Français souviens-toi…

« Souviens-toi que tu dois mourir… Et paraître devant ton créateur… » En chevalerie, tout est beau, aventure, passion et joie… « A l’heure où le mal a souvent droit de cité parmi les hommes, et jusque dans les plus hautes institutions, le réveil de la vocation chevaleresque est une urgence, à laquelle le ciel n’a jamais tardé à répondre. » P. Philippe-Emmanuel Rausis

Il s’agit donc de trouver voir de retrouver l’esprit qui animait les hommes épris de libertés et d’indépendance qui, sous l’ombre du chêne royal se réunissaient, organisaient la vie de la cité et de leurs communautés, légiféraient, créaient les lois, les perfectionnaient. Que ce soit pour l’autonomie des métiers, des familles, des villages et villes, par l’enchevêtrement des représentations librement désignés jusqu’aux conseils du roi. Cet amalgame naturel, cette juxtaposition de ce qu’Aristote considérait comme l’équilibre des pouvoirs : démocratie dans la commune, aristocratie dans la province, couronnées par la monarchie dans l’Etat. Il ne s’agit pas de revenir dans le temps passé mais de recréer l’esprit qui permit aux hommes de s’élever, par cet empirisme productif, riche que fut notre histoire capétienne, où « peuple et roi » étaient de droit divin, disait Marcel Jullian, vieil ami disparu…
« Moi je suis avec vous tous les jours jusqu’à la fin des temps » (Mt 28,20)

Nous allons souvent chercher ailleurs ce que nous avons oublié chez nous. On découvre des cultures, voir des religions exotiques autres, afin de trouver une voie spirituelle qui, chez nous fait défaut mais qui pourtant fut jadis riche et prometteuse. Il ne s’agit pas de parler d’une bigoterie mal placée, ni d’une interprétation catholique de façade, trop souvent actuelle aujourd’hui, qui ressemble quelquefois plus à du puritanisme qu’à la foi de nos ancêtres.
Malheureusement, certains se comportent, par l’air du temps, en donneur de leçons. Ils paradent devant l’Eglise comme les bourgeois du XIXe, strictes et hypocrite bon teint, machisme mal placé, femmes objets avec un ou deux enfants bien sages, tout cela sentant un peu la naphtaline aurait dit Bernanos. C’est aussi, ceux qui redécouvrent la religion en réaction à d’autres, allant chercher la croix de la grand-mère perdue dans une boite au grenier, afin de se créer une identité, depuis longtemps perdue. Tout cela sans grande conviction et parfaitement éloigné de ce que pouvait donner une foi vécue dans les temps anciens…
« Melissent la sereur le conte de Triple qui mout estoit sage pucele et de grant biaute » (Guillaume de Tyr)
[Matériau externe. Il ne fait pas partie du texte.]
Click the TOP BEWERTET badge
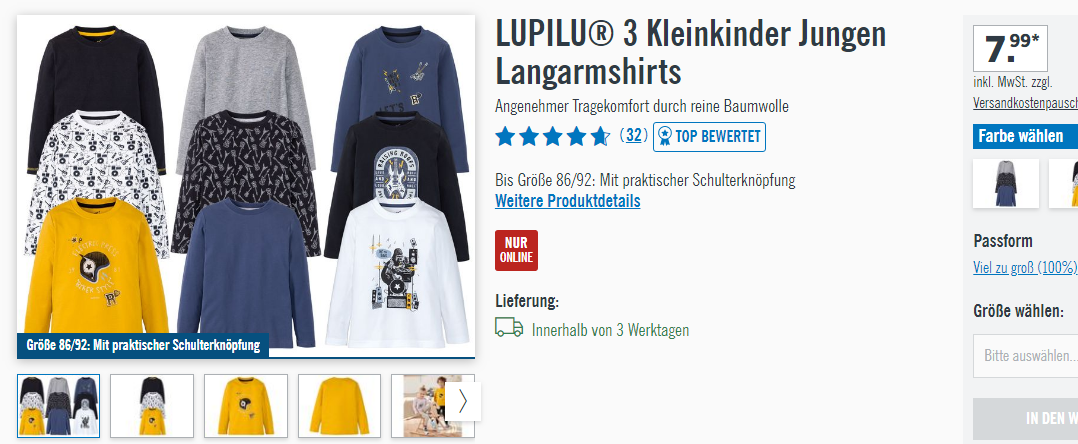Viewport: 1078px width, 444px height. [710, 137]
Les temps médiévaux de profonde croyance étaient autres, vécues pleinement dans les engagements, de la foi aux rapports d’hommes, ce que l’on nommait la féodalité. Il ne reste qu’à redécouvrir cette voie oubliée, ce chemin dentelé de nos espérances enfouies. Il s’agit de s’élever en se détournant de l’égoïsme. Bien sûr, cela reste contraire à notre époque, tourné vers son bien être personnel, pour satisfaire sa vanité, sa vénalité. Cette quête dans l’accomplissement de l’être « chevaleresque » est source d’une inépuisable fécondité, René Guenon disait : « Toute action qui ne procède pas de la connaissance manque de principe et n’est plus qu’une vaine agitation ».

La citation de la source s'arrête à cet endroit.